When the rounds end or all cards have been played out, then each player counts his points taken. Only A's, 10's, and K's count as 1 point each. Q's, J's, and 9's have no value when counting up the points from taking tricks. The player who takes the 'last trick' also receives 1 additional point. The game then continues with the dealing of the next new hand.
ENDING OF THE GAME
The game ends when a player reaches 50 or more points at the end of a hand. If more than 1 player reaches 50 or more points, and 1 of those players was the winning bidder, then the game goes to the winning bidder of that hand, no matter if the other player's) have more points. This can make bidding quite aggressive near the end of the game. If none of the players with 50 or more points were the winning bidder, then the game goes to the player with the highest points. If there is a tie, then the game continues on only with the tying players until there is a winner.

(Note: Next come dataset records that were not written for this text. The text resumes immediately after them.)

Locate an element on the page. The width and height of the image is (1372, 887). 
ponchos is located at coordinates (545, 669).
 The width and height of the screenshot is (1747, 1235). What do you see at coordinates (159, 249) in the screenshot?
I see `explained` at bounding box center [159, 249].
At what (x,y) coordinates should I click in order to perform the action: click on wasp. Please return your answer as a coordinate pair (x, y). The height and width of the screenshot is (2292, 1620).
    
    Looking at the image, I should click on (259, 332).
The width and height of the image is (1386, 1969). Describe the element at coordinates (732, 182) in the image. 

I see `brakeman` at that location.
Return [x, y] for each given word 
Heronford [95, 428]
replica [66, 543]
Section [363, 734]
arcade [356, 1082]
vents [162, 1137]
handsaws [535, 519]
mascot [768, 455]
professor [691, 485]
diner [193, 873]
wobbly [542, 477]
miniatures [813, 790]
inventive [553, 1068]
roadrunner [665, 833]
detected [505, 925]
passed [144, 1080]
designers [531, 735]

If a player reneges, by drawing a different amount of cards than he discarded, or by not following the rules for taking tricks, then he has reneged, and ruined the hand. For example, if a player does not beat a card that has been played in a round when he could have, or played trump when he didn't have to, etc, he has reneged. At this point the hand is over. The player who caused the renege loses all points for that hand, including all his meld (9's of trump too), and goes back whatever the bid was for that hand. All other players get to keep their meld, but not any points taken during the taking of tricks.
Rules of Bruce's 5 Card Pinochle and 7 Card Pinochle written by
Curtis Lee Hall.
This article is dedicated to the memory of
Bruce Alan Hall (1953 - 1989).
Bruce introduced the game of 5 Card Pinochle to our Hall family many years ago. I later introduced the 7 Card Pinochle variation. This increases the possibilities for scoring meld. Both games are a fast paced and exciting way of playing pinochle.